Another vine grows on the slope beside the road just downhill from the Youth for Peace sign, at the southward overlook clearing. It, too, has strikingly beautiful flowers, as well as unusual feathery-looking growth enclosing its buds and remaining at the base of the opened blossoms and its fruits. If you look closely at the photo showing two opened Morning Glories, you will also see this vine on the left side with closed flower buds. Since we did not know the name for the plant, we again asked our plant-loving friend Philip Thompson for help, receiving the following information.

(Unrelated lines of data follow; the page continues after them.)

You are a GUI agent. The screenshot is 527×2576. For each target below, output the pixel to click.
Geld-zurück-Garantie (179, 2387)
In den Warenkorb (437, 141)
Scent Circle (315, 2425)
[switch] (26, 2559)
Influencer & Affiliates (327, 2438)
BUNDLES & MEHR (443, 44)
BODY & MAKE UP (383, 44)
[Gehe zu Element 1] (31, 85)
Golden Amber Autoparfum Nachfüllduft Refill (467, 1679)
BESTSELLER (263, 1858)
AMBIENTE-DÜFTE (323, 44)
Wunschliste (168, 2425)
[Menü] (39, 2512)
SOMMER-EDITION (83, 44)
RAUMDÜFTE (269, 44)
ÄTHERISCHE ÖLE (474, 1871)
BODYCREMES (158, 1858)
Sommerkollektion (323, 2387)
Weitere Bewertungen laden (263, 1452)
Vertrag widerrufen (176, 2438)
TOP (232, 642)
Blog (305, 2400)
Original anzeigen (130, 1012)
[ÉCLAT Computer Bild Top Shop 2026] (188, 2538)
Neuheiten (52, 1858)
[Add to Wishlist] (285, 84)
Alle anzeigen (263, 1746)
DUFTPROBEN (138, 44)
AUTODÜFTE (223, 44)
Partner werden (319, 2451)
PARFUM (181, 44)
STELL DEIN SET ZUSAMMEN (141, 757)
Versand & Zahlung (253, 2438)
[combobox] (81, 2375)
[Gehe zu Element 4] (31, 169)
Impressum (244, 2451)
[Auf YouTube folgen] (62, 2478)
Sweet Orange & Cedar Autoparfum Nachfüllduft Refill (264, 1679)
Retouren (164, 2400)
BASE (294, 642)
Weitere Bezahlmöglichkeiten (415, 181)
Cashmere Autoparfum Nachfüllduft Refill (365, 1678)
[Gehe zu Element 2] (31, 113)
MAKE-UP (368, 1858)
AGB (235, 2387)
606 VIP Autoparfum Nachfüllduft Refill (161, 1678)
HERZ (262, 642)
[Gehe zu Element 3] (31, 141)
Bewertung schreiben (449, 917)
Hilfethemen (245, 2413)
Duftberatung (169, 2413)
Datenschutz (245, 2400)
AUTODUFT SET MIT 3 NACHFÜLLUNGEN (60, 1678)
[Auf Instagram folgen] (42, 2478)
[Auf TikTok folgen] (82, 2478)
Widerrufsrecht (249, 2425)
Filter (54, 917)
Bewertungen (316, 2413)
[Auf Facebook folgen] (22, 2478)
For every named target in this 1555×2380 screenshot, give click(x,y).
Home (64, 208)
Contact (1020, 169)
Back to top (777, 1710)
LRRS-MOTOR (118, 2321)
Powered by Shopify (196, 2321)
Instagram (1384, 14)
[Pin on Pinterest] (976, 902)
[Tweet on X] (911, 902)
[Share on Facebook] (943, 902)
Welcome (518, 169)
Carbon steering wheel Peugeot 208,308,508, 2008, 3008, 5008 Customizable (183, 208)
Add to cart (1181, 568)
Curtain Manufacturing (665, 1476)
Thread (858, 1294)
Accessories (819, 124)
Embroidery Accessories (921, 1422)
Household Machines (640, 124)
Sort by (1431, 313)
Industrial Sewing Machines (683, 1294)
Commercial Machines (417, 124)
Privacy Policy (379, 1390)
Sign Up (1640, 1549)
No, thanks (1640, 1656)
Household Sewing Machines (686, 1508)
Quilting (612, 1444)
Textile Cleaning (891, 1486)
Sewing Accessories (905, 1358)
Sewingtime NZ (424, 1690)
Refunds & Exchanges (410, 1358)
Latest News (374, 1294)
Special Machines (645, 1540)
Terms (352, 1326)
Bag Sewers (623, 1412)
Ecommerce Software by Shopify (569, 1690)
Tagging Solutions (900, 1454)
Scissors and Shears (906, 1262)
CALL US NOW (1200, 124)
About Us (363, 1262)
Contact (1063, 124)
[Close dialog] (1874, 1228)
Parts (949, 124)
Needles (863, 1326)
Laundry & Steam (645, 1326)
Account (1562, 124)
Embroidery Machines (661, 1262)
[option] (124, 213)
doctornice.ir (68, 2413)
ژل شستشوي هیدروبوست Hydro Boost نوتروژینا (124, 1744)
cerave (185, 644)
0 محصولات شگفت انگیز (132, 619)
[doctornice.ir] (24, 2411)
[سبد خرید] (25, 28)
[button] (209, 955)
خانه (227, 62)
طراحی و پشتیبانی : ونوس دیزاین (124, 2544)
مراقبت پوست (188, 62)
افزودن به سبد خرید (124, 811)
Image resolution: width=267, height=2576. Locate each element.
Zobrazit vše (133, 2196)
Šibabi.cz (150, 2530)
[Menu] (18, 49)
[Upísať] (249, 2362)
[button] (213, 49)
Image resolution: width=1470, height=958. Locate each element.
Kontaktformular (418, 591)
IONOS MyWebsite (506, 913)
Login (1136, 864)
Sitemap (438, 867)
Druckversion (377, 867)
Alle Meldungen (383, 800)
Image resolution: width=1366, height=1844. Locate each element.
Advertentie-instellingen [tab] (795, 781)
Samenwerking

The vine is some species of Passion Flower (Passiflora); there are hundreds of spp. and cultivated varieties, including one, Passiflora incarnata, native to the southeastern U.S. where I grew up -- where we call them Maypops. (That one you've found may be our native American species, perhaps, like so many other plants, established here in American colonial days as an ornamental plant -- and now long escaped from cultivation.) The various flower parts are believed to symbolize the crucifixion of Christ, hence the name (3 stigmas for the Trinity; 5 stamens for the wounds; 10 petals/sepals for the 10 faithful apostles, excluding Peter -- because of his denials -- and Judas Iscariot). Its fruit (passion fruit) is edible, and made into juice. Most spp. bear flowers in the blue to lavender to purple range, but I've seen a few tropical spp. in Central America with fire-engine-red flowers.

The Morning Glory Family (Convovulaceae) is really huge (1,000+ spp.?), and especially species-rich in the Tropics. Might be tough to identify the specific spp. native to here, which include the tasty and nutritious Swamp Cabbage or Water Spinach (Ipomoea aquatica) that Filipinos call Kangkong (which of course -- notwithstanding its English names -- is not related to either cabbage or spinach). In the U.S., the family includes some real beauties among flowers, plus of course the sweet potato (which is not related to true potatoes), as well as a few noxious, invasive weeds, including the white-flowered Field Bindweed. I used to grow three varieties of morning glories together in the same planting (Heavenly Blue, Pearly Gates, and a reddish-violet one named Scarlett O'Hara), and the mixture of flower colors looked so marvelous.

By the way, if you want to plant Morning Glory seeds, they have a hard, impenetrable black seed-coat that impedes germination; I suggest taking a fingernail file and filing a spot somewhere on the black seed-coat for a few seconds, just until a little white shows through; then they'll absorb water more easily and germinate almost instantly. Beware: if you over-fertilize Morning Glory with lots of rich nitrogen, they'll just grow like gangbusters without blooming.

Once again, many thanks to Philip.

This will be our last newsletter from the Philippines for a couple of months. We fly to Detroit on Saturday, spend a few days in Michigan, and then take Amtrak to Minnesota for five or six weeks. Some time will be spent in the Twin Cities, much of it on the Iron Range. We hope to fit in a visit with friends in Brainerd. Then back to Michigan in early August, where we will spend time with our children and grandchildren, and visit friends accumulated during the 25 years we lived there. One goal is a combined visit with Everett Reamer, the last American defender to visit Corregidor (2006), and Richard Adams, the last liberator to visit (January of this year). We depart Detroit on August 18.